The overall verdict on both the Nottinghamshire batting and the Surrey bowling might be: strong on entertainment but ultimately weak in discipline. The Surrey bowling is more renowned for pace than accuracy, and this enabled Will Jefferson to get off to a flier, mainly at the expense of the erratic Dernbach. He flirted unwisely at some deliveries outside the off stump, but raced to 31 off the first 21 balls he faced. Finally, groping forward again, he was caught at the wicket off Matt Nicholson for 42 off 39 balls; 60 for 1. He was Nicholson's 400th first-class victim.
The score at lunch was 64 for 1, but the second ball after the break accounted for Mark Wagh (3), caught at second slip off one from Nicholson that bounced. Notts continued to push along aggressively at more than four an over, with even Matt Wood, who had started quite solidly, starting to open up. But both he and Adam Voges, for 38 and 33 respectively, were caught down the leg side off misdirected balls from the fortunate Dernbach; Voges had already been dropped in the slips off Nicholson when 24. When Chris Read (5) shouldered arms and was bowled by Chris Jordan, Nottinghamshire were 146 for 5.
Most of the batsmen thus far had given their wickets away, and this trend continued as, just before tea, Samit Patel culpably took a wild heave at part-time off-spinner Matthew Spriegel and skied a catch for Jonathan Batty to collect in the region of point - his fourth of the innings. Mark Ealham (12) was perhaps unlucky, bowled behind his legs by Nicholson. But, with the follow-on becoming an increasing threat, the shots of Swann (33), holing out on the leg boundary off Saqlain just after having swept him riskily for six, and Andre Adams, skying the same bowler to extra cover, were even more culpable.
The innings closed for 218, with most of the dismissals brought about by an apparent suicide pact. Collins, the most consistent of the pace bowlers, failed to take a wicket; the main beneficiaries of the home team's largesse were the more erratic Dernbach (2 wickets) and Nicholson(3), and the wily Saqlain (also 3).

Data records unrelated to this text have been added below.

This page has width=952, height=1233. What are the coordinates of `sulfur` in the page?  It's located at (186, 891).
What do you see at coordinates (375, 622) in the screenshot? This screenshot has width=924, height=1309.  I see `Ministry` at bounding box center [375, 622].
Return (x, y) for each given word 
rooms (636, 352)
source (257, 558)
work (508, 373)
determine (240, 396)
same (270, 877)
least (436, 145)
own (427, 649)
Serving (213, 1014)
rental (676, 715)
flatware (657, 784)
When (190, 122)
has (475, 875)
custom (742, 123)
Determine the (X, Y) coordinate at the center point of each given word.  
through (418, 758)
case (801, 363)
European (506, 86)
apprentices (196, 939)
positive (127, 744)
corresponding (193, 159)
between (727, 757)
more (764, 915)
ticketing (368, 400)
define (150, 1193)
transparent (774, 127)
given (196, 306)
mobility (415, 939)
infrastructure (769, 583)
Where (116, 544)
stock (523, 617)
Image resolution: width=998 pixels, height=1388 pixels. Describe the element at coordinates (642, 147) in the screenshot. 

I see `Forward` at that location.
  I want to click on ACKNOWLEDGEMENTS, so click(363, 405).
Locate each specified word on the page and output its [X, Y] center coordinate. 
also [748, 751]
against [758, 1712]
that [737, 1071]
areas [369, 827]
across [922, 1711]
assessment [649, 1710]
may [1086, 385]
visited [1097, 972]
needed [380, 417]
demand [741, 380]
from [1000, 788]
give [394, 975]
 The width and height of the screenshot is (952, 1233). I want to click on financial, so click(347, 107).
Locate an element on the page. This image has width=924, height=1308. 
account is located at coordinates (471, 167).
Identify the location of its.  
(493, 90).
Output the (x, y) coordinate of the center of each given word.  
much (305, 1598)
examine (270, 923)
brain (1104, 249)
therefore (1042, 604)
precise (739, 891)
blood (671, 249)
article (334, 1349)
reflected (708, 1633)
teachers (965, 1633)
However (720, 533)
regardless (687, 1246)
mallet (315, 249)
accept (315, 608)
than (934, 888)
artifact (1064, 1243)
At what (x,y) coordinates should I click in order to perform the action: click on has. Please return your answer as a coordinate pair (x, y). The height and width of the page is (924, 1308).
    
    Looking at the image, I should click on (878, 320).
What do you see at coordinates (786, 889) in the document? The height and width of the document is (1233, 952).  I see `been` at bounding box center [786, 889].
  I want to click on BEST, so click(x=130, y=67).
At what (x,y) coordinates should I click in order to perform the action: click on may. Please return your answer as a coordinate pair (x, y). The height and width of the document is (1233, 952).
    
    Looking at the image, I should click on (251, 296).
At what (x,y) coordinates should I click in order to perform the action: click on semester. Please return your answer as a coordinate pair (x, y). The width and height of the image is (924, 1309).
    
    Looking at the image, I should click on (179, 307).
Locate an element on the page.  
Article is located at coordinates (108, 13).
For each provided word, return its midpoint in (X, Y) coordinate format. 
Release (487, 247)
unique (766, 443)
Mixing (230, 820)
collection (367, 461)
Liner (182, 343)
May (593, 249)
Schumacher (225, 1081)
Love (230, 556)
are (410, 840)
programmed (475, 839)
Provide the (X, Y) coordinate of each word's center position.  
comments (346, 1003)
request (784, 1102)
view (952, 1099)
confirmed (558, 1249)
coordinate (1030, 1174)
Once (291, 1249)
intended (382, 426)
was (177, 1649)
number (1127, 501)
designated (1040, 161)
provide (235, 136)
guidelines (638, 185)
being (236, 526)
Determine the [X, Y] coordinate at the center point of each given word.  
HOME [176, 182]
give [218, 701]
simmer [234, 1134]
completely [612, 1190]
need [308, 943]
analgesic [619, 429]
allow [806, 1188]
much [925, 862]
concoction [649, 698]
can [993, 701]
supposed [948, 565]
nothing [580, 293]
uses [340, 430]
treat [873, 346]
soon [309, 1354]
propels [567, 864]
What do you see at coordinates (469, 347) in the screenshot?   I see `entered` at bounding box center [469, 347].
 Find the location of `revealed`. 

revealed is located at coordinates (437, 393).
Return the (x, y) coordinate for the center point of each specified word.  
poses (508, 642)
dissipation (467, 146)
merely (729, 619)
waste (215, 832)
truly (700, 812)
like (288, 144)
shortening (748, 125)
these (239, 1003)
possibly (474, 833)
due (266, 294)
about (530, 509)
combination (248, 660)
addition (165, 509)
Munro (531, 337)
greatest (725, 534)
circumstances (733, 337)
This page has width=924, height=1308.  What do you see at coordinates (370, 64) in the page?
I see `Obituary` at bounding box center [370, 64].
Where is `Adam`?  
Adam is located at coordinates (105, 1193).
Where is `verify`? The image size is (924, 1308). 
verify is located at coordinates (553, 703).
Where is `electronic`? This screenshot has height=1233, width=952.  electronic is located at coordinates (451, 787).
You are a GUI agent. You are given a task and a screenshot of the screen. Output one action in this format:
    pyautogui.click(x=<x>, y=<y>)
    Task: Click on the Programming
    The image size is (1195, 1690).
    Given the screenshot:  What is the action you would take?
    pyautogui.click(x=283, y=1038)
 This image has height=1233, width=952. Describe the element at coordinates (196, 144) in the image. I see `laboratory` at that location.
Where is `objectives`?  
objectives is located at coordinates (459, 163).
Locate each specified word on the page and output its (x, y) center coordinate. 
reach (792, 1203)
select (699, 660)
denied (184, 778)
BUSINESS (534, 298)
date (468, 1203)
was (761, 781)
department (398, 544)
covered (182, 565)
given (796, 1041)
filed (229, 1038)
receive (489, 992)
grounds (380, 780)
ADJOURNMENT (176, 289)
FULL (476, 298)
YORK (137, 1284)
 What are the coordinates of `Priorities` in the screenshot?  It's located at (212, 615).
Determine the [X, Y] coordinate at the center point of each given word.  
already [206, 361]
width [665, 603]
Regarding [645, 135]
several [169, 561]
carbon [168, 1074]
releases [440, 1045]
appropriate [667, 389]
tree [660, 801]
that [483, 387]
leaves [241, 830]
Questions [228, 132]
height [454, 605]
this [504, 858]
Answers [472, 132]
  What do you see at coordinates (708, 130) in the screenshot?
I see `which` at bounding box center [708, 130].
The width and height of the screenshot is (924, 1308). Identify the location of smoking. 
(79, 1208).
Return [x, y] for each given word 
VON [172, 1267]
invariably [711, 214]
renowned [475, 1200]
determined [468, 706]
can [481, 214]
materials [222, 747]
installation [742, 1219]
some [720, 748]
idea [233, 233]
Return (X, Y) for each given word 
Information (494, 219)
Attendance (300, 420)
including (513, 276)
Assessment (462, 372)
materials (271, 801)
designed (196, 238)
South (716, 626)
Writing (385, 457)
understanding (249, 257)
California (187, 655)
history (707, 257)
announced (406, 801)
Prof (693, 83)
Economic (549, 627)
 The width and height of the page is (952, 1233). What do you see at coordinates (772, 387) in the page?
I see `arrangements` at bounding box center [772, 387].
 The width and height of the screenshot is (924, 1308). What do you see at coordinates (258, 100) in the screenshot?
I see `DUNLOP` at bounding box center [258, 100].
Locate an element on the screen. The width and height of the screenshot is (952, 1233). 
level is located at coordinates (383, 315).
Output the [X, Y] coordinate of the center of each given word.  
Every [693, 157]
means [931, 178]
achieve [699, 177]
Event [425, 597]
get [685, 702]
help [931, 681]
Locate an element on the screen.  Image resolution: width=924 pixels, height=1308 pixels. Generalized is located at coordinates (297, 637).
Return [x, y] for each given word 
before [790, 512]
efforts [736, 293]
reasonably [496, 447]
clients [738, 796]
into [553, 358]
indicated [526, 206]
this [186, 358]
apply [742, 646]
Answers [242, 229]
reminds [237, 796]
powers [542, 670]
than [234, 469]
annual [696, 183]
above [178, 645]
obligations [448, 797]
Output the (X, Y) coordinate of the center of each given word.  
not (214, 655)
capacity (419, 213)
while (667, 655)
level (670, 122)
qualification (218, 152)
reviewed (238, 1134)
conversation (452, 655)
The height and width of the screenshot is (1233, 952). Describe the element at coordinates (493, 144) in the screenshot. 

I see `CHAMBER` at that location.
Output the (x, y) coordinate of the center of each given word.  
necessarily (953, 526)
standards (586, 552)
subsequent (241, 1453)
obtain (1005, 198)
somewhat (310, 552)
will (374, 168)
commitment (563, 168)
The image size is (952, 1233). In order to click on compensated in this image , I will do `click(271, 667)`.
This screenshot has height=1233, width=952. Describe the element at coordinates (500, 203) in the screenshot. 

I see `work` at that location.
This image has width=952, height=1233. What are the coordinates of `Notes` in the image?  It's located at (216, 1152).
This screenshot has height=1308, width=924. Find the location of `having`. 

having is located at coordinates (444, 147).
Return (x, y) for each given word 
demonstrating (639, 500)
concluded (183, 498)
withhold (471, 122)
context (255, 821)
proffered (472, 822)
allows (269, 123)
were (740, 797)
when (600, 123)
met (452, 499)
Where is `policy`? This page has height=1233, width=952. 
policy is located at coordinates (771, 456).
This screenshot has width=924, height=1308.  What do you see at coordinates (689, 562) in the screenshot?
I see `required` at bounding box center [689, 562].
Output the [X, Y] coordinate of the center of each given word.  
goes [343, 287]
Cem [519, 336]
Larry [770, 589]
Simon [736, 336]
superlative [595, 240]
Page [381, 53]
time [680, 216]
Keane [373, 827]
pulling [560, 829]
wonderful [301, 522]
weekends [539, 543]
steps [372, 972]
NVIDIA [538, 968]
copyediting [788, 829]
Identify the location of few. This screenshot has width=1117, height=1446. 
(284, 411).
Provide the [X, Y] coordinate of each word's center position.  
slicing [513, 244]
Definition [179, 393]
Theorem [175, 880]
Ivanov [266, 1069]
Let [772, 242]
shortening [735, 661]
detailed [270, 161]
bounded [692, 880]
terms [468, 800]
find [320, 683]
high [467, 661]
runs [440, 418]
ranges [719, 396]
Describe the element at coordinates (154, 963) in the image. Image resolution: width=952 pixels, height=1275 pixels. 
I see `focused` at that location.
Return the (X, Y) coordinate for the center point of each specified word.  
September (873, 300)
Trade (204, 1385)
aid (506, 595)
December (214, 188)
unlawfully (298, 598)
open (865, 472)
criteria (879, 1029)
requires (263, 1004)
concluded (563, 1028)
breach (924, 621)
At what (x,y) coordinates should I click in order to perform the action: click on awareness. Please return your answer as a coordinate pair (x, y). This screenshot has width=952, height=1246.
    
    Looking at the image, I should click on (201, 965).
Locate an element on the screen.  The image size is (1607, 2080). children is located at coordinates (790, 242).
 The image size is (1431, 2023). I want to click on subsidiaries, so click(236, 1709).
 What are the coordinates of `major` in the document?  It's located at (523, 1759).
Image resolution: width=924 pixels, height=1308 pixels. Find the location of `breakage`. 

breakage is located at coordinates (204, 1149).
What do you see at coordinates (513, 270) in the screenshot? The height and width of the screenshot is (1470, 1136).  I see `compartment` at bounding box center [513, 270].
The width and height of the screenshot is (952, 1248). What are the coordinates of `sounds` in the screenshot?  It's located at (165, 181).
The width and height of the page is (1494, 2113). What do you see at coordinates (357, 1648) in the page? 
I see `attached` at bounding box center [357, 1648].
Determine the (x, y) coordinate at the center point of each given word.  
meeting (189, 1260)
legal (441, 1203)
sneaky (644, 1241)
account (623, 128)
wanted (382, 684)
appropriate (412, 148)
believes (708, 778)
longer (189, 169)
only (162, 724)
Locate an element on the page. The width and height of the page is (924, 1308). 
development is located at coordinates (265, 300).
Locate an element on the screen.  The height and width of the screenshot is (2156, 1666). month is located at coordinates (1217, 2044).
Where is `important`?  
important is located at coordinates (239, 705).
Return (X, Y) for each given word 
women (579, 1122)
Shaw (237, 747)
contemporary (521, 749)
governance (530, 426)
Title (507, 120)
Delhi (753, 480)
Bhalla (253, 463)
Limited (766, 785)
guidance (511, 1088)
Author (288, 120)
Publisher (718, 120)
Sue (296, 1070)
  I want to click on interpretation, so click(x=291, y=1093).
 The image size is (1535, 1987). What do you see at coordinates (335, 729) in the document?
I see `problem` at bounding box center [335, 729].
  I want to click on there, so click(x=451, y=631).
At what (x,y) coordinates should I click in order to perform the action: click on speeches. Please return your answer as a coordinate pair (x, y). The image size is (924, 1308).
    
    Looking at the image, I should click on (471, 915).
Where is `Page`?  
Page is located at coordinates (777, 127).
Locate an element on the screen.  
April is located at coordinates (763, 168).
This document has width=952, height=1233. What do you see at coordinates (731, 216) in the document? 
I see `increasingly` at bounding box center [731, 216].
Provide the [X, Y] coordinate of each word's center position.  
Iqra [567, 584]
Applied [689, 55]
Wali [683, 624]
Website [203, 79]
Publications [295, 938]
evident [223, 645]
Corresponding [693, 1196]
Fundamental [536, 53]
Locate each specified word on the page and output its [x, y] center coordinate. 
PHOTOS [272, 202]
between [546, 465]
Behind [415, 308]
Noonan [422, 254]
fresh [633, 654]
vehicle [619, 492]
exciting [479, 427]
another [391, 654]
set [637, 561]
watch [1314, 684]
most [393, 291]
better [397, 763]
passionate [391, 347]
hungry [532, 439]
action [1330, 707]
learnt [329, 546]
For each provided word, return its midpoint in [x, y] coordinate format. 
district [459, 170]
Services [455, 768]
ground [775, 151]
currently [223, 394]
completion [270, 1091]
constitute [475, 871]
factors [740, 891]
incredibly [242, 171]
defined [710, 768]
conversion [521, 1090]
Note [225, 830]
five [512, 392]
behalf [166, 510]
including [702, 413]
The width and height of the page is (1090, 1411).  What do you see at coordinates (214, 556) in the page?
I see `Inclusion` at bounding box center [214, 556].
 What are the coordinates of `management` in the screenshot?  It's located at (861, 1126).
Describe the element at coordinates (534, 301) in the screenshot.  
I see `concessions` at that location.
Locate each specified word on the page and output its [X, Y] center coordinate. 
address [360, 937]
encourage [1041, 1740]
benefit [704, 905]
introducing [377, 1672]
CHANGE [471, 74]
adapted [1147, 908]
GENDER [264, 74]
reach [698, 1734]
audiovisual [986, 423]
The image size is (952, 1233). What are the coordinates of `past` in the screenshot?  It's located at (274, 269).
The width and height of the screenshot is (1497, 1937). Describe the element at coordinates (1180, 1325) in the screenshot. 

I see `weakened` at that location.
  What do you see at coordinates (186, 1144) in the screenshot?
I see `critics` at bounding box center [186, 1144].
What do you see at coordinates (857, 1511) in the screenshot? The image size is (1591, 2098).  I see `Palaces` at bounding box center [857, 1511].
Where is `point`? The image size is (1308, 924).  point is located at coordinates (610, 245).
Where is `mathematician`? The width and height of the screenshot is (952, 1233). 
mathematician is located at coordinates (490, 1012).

Surrey, after starting the match bottom of the division, may have felt the confusion of a mediocre gambler finding himself with a full house, but managed to convey successfully their wish to indulge in a follow-on.
Christmas was still not over, as with only a leg-bye on the board Jefferson was bowled by Dernbach via the inside edge. Suddenly Surrey were bowling with real purpose and self-belief; similarly Nottinghamshire had lost their cavalier abandon and were looking nervously over their shoulders to find their backs to the wall.
Strangely, there followed the best cricket of the match so far. Wood and Wagh decided to knuckle down and fight it out; Collins, Dernbach and Jordan produced some superb bowling of genuine pace and hostility, and with greater accuracy too. At last we had the sight of two teams rising to the challenge, giving no quarter and engaging in a tense battle for supremacy and pride. It was only spoilt, for Nottinghamshire, in the penultimate over when Wagh tried to leg-glance Collins and was taken by the keeper for 19; 46 for 2.
Some intriguing questions should be answered on the final day. Will Nottinghamshire drag themselves out of the pit they dug for themselves and force an honourable draw? Will Surrey be able to seize the day and record their first Championship win of the season? And when these are answered, what effect will this match have on the future progress of the two sides this season? This may well prove to be one of the most significant matches of the 2008 Championship.